Princess Rita Jenrette Boncompagni Ludovisi – previously Rita Carpenter, the ex-wife of Republican US Representative John Jenrette – has been kicked out of the Casino dell’Aurora, a luxury villa in Rome she formerly shared with the Italian prince Nicolò Boncompagni.
The former actress from Texas was evicted from the Baroque-style residence located a few meters from the Quirinal Palace after an inheritance disagreement with the prince’s heirs. Ms Jenrette inherited the house and was confirmed as his legatee in his will after the prince’s passing in 2018. For five years, however, Mr. Ludovisi’s heirs have maintained that their late father mistreated them and mishandled his riches – and that their grandpa wanted them to inherit the villa.
A civil court consequently mandated that the house be sold to settle the monetary dispute. State officials auctioned off the Casino dell’Aurora four times in 2022. The mansion was valued at €471 ($519) million at the first auction on January 18, 2022. The price was decreased to to €376 ($414) million in a second auction on June 30, to €301 ($331) million in a third sale on April 30, and to €180 ($198) million in a final auction on October 18.
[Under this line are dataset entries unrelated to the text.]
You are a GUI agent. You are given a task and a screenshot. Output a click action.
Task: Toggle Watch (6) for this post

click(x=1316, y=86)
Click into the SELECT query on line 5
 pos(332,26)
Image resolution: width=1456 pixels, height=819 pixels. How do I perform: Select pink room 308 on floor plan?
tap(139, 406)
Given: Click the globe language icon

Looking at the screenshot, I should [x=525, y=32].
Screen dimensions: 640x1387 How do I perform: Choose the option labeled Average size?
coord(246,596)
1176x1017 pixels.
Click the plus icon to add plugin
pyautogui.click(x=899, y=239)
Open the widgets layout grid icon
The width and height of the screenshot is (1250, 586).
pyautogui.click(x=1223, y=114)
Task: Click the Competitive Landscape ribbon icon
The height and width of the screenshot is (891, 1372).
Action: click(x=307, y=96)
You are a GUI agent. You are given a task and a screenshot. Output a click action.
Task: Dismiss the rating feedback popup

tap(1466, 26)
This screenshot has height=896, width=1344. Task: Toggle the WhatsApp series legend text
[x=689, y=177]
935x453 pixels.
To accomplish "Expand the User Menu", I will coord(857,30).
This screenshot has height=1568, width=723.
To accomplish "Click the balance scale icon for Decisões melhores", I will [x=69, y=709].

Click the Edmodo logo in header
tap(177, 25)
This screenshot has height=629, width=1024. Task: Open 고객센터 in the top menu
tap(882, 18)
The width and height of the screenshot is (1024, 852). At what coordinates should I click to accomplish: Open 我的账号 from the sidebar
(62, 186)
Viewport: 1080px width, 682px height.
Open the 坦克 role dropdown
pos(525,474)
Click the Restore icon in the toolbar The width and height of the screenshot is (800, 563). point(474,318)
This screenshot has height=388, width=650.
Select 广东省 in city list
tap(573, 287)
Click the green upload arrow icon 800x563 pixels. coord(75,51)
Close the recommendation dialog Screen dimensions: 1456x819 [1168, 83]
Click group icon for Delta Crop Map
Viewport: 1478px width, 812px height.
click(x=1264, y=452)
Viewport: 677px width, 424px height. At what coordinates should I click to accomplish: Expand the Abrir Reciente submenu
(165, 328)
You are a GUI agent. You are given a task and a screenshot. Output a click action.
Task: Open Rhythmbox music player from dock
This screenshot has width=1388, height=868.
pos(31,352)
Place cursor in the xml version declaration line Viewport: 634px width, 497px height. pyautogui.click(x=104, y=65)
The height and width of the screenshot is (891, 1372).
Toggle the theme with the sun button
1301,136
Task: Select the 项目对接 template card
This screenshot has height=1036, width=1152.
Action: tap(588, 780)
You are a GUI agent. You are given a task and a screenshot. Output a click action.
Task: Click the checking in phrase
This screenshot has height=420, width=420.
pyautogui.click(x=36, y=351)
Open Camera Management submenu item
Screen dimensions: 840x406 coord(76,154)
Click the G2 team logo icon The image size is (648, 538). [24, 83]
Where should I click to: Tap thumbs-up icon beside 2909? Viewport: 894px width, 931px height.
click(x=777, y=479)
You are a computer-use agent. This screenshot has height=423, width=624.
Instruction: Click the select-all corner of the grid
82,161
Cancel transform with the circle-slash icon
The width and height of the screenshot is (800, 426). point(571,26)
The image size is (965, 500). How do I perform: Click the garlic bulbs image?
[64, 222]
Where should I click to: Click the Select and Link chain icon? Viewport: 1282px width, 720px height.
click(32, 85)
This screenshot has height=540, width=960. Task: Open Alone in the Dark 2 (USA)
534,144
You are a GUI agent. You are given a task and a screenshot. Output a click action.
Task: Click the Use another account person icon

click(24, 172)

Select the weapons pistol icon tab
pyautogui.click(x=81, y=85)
The Texan princess described the eviction as “unexpected and unjust,” and claimed to have sought to negotiate with her late husband’s children. “What a brutal end to my beautiful life with my beloved Nicolò”, she stated on Wednesday. “I’ve been up for 72 hours, I’m being brutally evicted from a home [in] which I’ve lovingly taken care of for the past 20 years,” she later tweeted early Thursday morning.
The villa boasts a Michelangelo statue that was recently discovered in itsyard, as well as an authentic Caravaggio painting that is the only known ceiling piece by the Baroque-era artist.

Before his new life in the Italian capital, Rita Carpenter had been married to John Jenrette, a former US legislator who was implicated in the Abscam corruption scandal, resigned in 1980, and later served time in jail. She described having sex with Jenrette on the steps of the US Capitol building in a well-publicized 1981 Playboy magazine interview.